In the illustrated embodiment, communication between modules in the network 10 follows a Token Ring topology. Thus, all of the modules are connected by the fiber optic cables in a ring. A token, which is a special series of bits, travels around the ring. This is the preferred method of transporting data, but the present invention is not limited to this topology. An Ethernet topology utilizing hubs and switches could also be used. To send a data packet, a module receives the token, attaches the data packet, and then lets the token continue to travel around the network 10. Each module that sends a data packet will need to receive a packet back before it sends another. The output and bidirectional module types are the initiators of communications between modules, because the devices connected thereto can only receive one signal source at a time.
In operation, each input module runs a diagnostic routine each time it powers up.

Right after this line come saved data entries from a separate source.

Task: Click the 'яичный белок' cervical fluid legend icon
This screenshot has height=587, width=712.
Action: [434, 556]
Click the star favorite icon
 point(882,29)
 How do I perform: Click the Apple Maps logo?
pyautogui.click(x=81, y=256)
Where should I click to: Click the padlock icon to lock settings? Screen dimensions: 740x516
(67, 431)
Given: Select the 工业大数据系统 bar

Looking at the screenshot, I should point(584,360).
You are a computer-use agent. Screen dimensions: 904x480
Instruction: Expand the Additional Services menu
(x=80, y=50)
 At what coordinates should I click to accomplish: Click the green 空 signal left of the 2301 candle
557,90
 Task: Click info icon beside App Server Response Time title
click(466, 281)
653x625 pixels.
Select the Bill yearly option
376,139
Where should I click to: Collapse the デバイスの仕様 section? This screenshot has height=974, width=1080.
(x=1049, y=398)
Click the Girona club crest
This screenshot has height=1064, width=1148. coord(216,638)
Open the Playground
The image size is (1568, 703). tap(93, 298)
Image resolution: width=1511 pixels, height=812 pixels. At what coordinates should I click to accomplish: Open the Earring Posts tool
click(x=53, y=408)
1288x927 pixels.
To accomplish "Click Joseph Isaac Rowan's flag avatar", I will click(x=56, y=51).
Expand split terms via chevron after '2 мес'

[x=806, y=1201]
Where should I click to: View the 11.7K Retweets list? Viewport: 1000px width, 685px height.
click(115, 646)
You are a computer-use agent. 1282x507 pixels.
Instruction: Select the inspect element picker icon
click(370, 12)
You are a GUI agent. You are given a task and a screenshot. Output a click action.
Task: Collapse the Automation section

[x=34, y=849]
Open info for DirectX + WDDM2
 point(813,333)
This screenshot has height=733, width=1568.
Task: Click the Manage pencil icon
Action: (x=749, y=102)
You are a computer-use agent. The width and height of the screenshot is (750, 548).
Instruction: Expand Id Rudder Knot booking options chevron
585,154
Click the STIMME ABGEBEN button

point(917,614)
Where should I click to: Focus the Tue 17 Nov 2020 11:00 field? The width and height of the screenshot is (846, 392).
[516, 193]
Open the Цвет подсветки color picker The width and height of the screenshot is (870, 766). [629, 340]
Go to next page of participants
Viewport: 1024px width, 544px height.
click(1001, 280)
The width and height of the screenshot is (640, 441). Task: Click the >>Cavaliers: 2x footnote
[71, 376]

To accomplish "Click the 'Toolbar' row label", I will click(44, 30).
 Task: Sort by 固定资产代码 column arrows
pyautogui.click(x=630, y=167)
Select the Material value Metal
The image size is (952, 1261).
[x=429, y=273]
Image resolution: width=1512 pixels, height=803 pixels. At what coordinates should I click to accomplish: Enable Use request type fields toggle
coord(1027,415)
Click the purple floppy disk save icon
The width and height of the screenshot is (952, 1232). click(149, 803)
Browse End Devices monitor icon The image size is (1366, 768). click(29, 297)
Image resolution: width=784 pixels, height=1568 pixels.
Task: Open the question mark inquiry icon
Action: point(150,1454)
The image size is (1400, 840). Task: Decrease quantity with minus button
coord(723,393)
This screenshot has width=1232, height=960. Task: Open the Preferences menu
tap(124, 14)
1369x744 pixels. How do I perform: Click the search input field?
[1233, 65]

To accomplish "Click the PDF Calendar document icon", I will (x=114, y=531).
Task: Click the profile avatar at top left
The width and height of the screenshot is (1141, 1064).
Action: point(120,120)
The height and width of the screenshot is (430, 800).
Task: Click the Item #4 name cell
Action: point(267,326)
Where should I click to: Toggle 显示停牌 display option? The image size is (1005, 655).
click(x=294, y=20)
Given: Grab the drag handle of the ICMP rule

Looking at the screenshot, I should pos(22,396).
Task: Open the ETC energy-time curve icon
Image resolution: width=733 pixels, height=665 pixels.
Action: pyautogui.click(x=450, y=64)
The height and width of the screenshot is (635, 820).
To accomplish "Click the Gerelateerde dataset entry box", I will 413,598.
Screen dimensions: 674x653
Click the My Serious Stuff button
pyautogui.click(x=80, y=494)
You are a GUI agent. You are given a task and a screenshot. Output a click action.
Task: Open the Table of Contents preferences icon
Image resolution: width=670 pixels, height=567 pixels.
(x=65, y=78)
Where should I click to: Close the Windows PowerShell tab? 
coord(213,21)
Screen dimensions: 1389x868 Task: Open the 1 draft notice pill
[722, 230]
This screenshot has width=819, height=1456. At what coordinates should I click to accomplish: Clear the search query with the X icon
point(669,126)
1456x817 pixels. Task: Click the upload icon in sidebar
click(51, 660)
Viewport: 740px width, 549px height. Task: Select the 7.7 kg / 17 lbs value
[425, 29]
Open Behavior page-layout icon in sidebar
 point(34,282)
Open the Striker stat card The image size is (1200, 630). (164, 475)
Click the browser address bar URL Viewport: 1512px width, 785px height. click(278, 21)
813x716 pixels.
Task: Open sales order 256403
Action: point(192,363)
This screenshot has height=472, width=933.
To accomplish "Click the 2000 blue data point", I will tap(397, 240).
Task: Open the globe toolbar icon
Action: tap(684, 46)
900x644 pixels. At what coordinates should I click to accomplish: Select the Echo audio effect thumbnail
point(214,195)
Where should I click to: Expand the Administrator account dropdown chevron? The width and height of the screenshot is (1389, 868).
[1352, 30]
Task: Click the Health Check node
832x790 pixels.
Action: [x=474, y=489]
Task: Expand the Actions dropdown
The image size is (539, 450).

If diagnostics pass, the module's tri-color LED is green. If a module fails diagnostics, its LED will be red indicating that the module should be replaced. An enable signal is sent to the A/D converter when the input module completes and passes its diagnostics. Data from the A/D converter channels are buffered in a FIFO stack within the signal buffer memory waiting for a release command from the microprocessor. The stack overflows and drops that first data in, so the signal buffer memory only retains the most recent signal data. The module microprocessor then waits for an interrogation command from an output module requesting data. At this point, the module will not send any signal data until it receives a command packet from an output module requesting data. Once the input module receives a request command and a token, it then sends its address information along with signal data to the requesting output module.
Signal data is sent by the input module in response to an external command from an output module requesting signal data. Data is removed from the FIFO stack and is arranged accordingly for output to the specific device needs. The requesting output module's address is added to the data and packaged. The data packet is then sent to the fiber optic transceiver of the input module for output to the network 10.
Operation of the output modules also starts with a diagnostic routine each time a module powers up. If diagnostics pass, the module's tri-color LED is green. If a module fails diagnostics, its LED will be red indicating that the module should be replaced. An enable signal is sent to the D/A converter when the output module completes and passes its diagnostics. Once the output module passes diagnostics and determines that an output device is externally connected, the microprocessor determines which input to request data from. When the token arrives, a command packet is constructed and sent to the appropriate input module requesting its signal data.
The output module processes every data packet that arrives to determine if the packet is intended for the output module. The module's transceiver starts to receive packets with its address; all other packets are ignored. The data of the accepted data packets is checked for validity. If the data is valid, the address information is stripped off and the data is sent to a cache buffer, three registers at a time. When the FIFO buffer fills and overflows, the overflow is sent to the D/A converter for output to the connected device.
While specific embodiments of the present invention have been described, it will be apparent to those skilled in the art that various modifications thereto can be made without departing from the spirit and scope of the invention as defined in the appended claims.